The highest practicable well-being standard frames both the immediate response and the documentation that follows in the clinical record. Proper recordkeeping requirements are set out separately and should be treated as a preservation checklist the moment an incident is reported.
Federal rules add tight reporting clocks. Alleged violations involving abuse, neglect, exploitation, injuries of unknown origin or misappropriation must be reported “immediately.” If the events involve abuse or result in serious bodily injury, the outer limit is two hours after the allegation. Otherwise, the report must be made within 24 hours.
Facilities must also investigate, protect residents during the inquiry and coordinate the process with their QAPI program. These are not suggestions. Surveyors judge compliance against these timelines.
Protect patient records
Equally important is keeping quality-assurance work privileged. New York’s Public Health Law, Section 2805-m, protect records and proceedings of peer-review and QA activities from disclosure, subject to a narrow “party-statement” exception recognized by the Court of Appeals.
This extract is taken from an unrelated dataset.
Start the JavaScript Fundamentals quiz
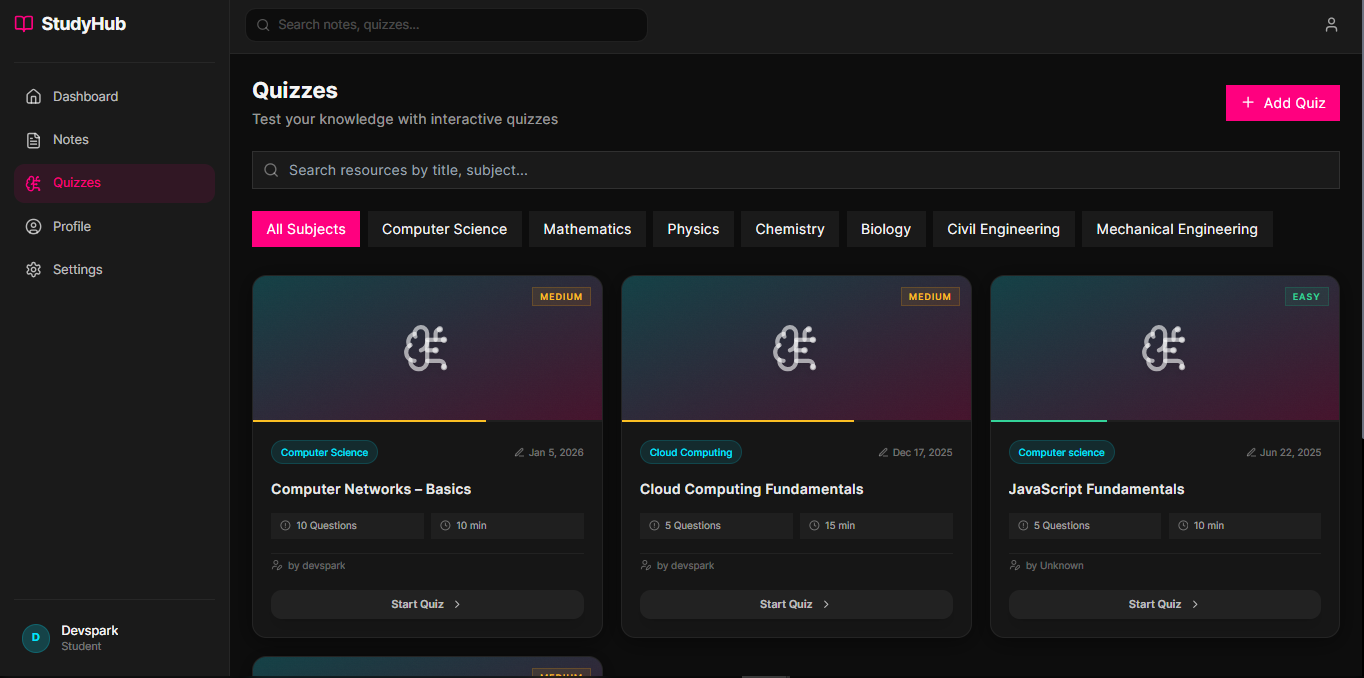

In practice, that means incident-response teams should separate factual charting and required incident reports from QA deliberations, route root-cause analysis through the protected channels and avoid commingling QA materials with the medical record.
Done well, the facility can meet its reporting and care obligations. And, it can preserve the confidentiality the Legislature designed to promote candid quality improvement. Both can provide a strong defense to medical malpractice claims.